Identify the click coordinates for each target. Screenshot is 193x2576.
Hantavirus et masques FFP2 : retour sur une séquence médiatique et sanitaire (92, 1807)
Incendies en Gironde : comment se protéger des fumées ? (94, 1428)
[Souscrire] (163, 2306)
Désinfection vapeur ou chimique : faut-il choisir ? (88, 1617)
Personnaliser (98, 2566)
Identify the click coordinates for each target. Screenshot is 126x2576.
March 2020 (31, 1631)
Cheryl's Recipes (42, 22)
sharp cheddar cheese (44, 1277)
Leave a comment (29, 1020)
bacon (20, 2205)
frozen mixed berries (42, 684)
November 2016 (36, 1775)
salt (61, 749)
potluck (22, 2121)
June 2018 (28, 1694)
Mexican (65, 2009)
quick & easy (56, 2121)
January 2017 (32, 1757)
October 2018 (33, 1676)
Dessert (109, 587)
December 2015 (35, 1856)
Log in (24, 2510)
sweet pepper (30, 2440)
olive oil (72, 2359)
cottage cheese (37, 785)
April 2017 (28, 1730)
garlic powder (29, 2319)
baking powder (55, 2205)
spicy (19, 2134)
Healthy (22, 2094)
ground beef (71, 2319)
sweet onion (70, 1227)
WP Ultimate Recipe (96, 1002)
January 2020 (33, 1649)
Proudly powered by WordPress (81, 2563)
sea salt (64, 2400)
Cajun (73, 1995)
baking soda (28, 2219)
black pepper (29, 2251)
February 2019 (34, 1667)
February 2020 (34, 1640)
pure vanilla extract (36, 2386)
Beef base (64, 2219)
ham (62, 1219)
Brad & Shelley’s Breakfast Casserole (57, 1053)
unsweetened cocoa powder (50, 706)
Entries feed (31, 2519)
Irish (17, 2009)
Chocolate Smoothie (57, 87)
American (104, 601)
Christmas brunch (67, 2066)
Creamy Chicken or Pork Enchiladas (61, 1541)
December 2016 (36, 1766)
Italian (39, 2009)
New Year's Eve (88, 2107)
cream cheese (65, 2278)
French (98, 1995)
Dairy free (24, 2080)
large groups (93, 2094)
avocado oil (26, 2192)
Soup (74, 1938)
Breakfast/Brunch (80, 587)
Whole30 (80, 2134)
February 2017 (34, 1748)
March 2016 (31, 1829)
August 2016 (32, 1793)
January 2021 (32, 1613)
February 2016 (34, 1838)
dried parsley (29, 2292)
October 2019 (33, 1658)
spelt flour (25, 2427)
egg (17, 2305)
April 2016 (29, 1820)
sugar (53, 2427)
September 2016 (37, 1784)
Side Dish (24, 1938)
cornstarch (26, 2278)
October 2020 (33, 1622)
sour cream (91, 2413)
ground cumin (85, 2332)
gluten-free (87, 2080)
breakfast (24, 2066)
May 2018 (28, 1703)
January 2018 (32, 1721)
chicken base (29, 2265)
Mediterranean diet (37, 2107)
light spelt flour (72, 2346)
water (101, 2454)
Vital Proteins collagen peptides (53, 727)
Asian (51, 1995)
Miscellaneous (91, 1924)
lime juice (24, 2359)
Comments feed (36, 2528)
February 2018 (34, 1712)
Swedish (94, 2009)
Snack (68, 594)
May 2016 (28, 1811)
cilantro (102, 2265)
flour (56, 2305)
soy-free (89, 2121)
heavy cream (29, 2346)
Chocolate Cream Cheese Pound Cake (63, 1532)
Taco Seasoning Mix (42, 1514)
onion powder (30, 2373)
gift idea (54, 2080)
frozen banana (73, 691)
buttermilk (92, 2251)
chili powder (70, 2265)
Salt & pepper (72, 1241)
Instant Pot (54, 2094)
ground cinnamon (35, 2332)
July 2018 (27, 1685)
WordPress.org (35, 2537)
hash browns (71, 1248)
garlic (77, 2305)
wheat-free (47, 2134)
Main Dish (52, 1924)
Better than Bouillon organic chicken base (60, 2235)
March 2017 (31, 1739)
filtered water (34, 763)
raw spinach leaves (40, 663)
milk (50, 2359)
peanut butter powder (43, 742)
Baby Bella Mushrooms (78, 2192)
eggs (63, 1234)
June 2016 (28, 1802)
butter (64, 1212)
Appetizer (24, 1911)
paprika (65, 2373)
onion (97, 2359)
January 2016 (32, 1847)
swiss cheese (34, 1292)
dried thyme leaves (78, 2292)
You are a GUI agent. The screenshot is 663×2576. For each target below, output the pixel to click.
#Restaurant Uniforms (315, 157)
==
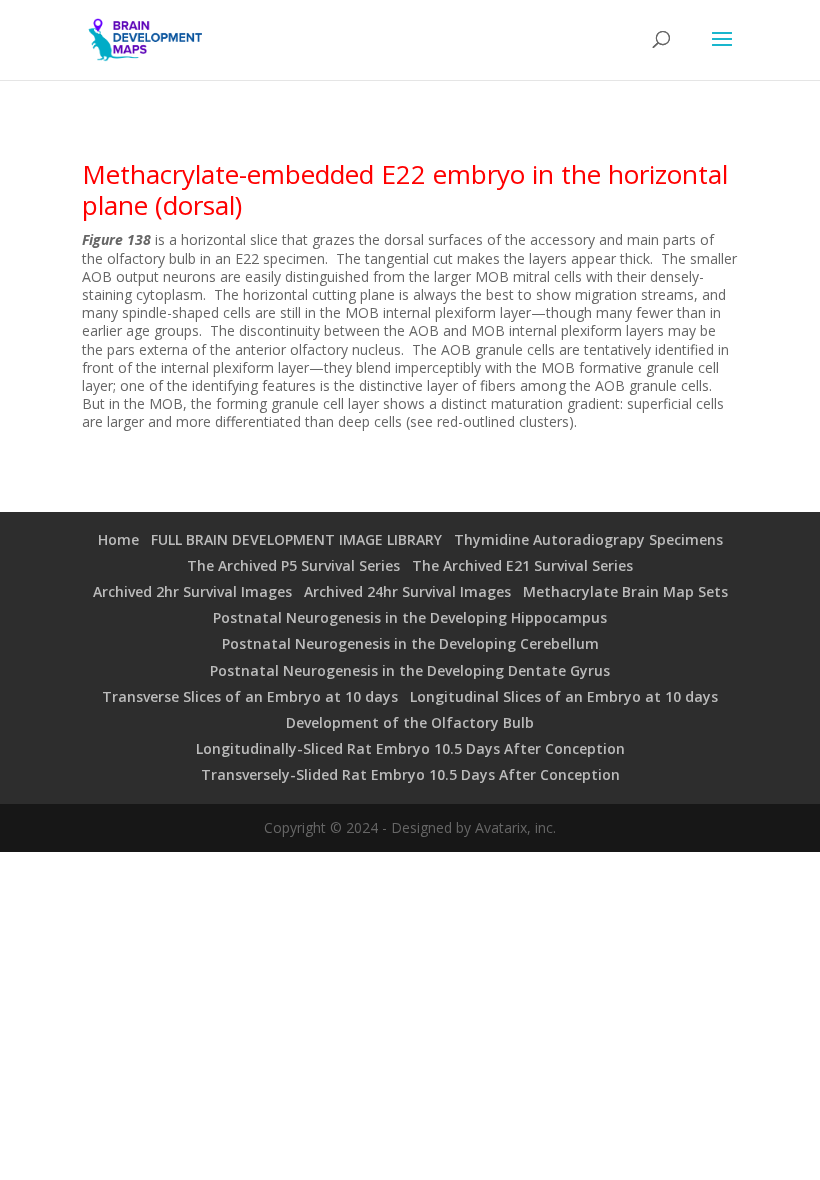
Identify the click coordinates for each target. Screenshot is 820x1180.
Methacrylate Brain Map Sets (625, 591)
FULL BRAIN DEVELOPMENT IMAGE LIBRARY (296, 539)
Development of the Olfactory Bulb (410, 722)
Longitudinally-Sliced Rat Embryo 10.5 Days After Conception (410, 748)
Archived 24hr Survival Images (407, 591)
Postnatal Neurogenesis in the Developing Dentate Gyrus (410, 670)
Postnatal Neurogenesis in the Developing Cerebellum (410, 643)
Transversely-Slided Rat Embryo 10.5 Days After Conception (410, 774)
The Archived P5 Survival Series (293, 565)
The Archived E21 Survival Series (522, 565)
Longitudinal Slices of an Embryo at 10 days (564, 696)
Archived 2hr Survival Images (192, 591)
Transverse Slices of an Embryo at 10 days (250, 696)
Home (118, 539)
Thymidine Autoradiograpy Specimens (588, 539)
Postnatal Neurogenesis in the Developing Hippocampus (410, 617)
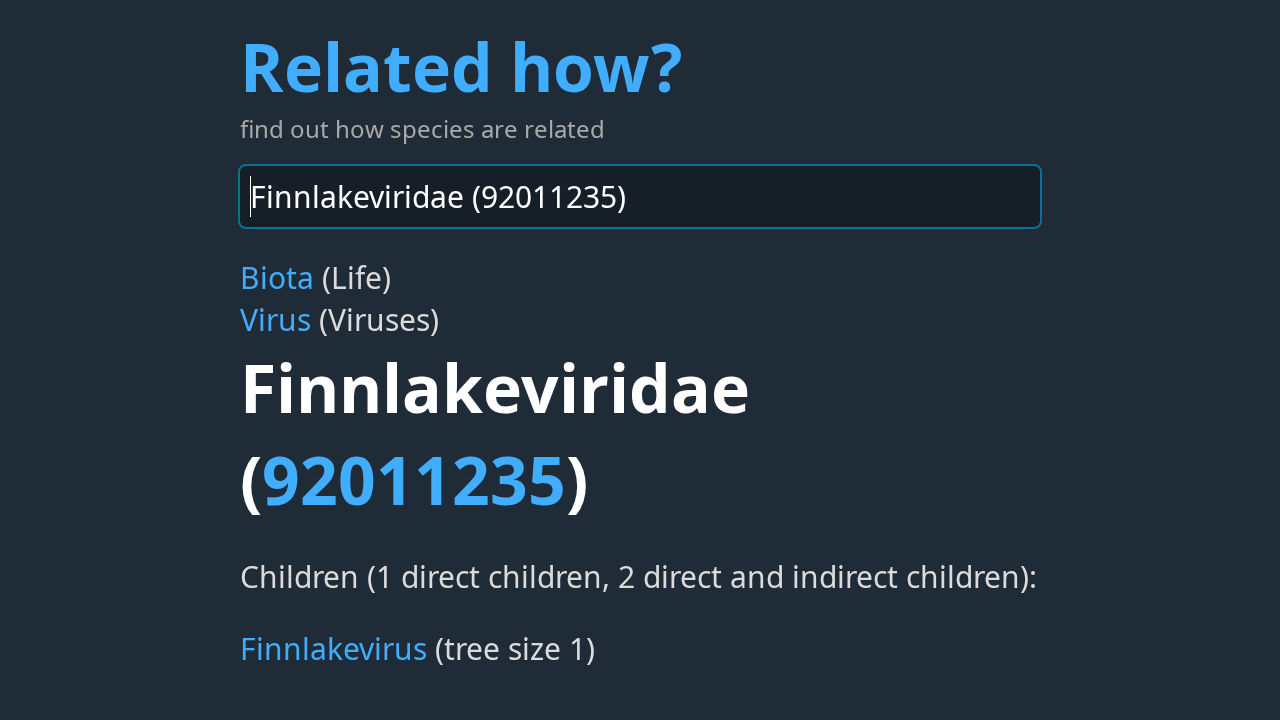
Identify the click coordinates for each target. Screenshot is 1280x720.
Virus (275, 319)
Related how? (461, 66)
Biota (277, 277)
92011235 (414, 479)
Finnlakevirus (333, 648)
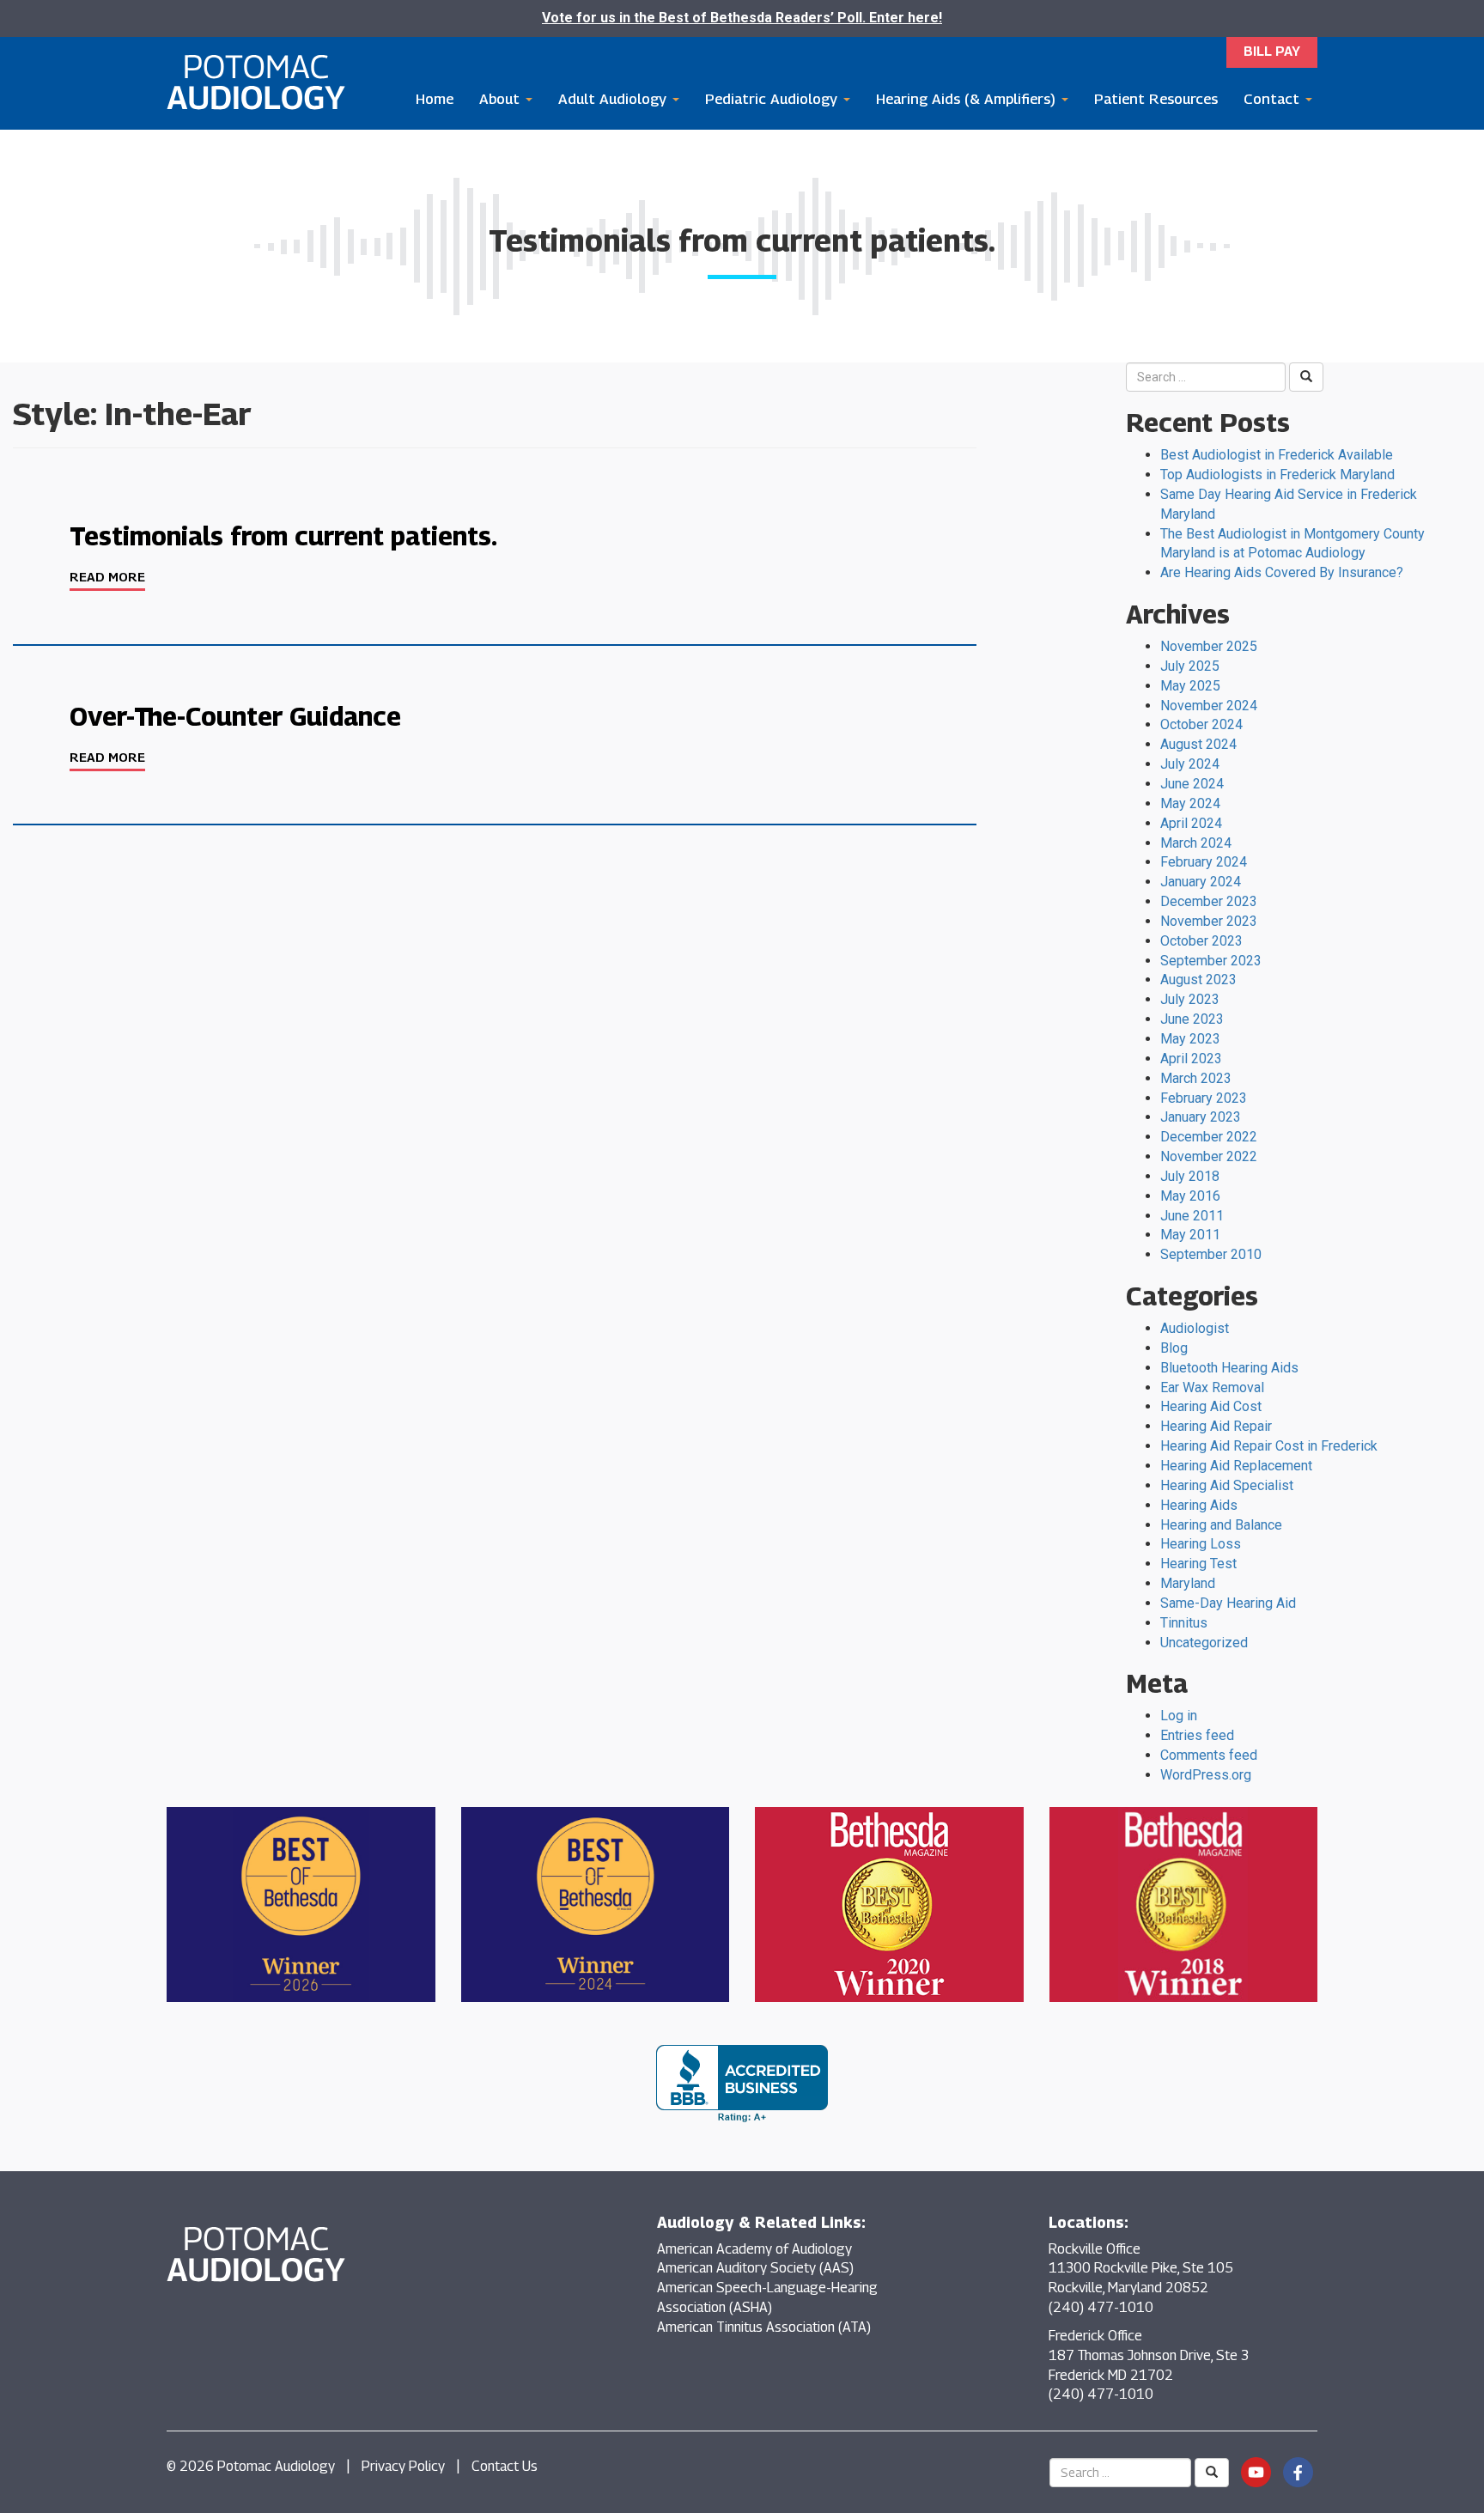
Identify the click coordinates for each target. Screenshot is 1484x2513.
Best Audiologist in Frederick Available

--- Work instructions ---
Transcribe, exactly and without additions, the lines of the records above, beginning with the line that contains "May 2016 (28, 1811)" and ending with the line that contains "#Restaurant Uniforms (315, 157)", both included.

--- Your response ---
May 2016 (28, 1811)
cilantro (102, 2265)
flour (56, 2305)
soy-free (89, 2121)
heavy cream (29, 2346)
Chocolate Cream Cheese Pound Cake (63, 1532)
Taco Seasoning Mix (42, 1514)
onion powder (30, 2373)
gift idea (54, 2080)
frozen banana (73, 691)
buttermilk (92, 2251)
chili powder (70, 2265)
Salt & pepper (72, 1241)
Instant Pot (54, 2094)
ground cinnamon (35, 2332)
July 2018 (27, 1685)
WordPress.org (35, 2537)
hash browns (71, 1248)
garlic (77, 2305)
wheat-free (47, 2134)
Main Dish (52, 1924)
Better than Bouillon organic chicken base (60, 2235)
March 2017 (31, 1739)
filtered water (34, 763)
raw spinach leaves (40, 663)
milk (50, 2359)
peanut butter powder (43, 742)
Baby Bella Mushrooms (78, 2192)
eggs (63, 1234)
June 2016 (28, 1802)
butter (64, 1212)
Appetizer (24, 1911)
paprika (65, 2373)
onion (97, 2359)
January 2016 (32, 1847)
swiss cheese (34, 1292)
dried thyme leaves (78, 2292)
You are a GUI agent. The screenshot is 663×2576. For each target below, output the pixel to click.
#Restaurant Uniforms (315, 157)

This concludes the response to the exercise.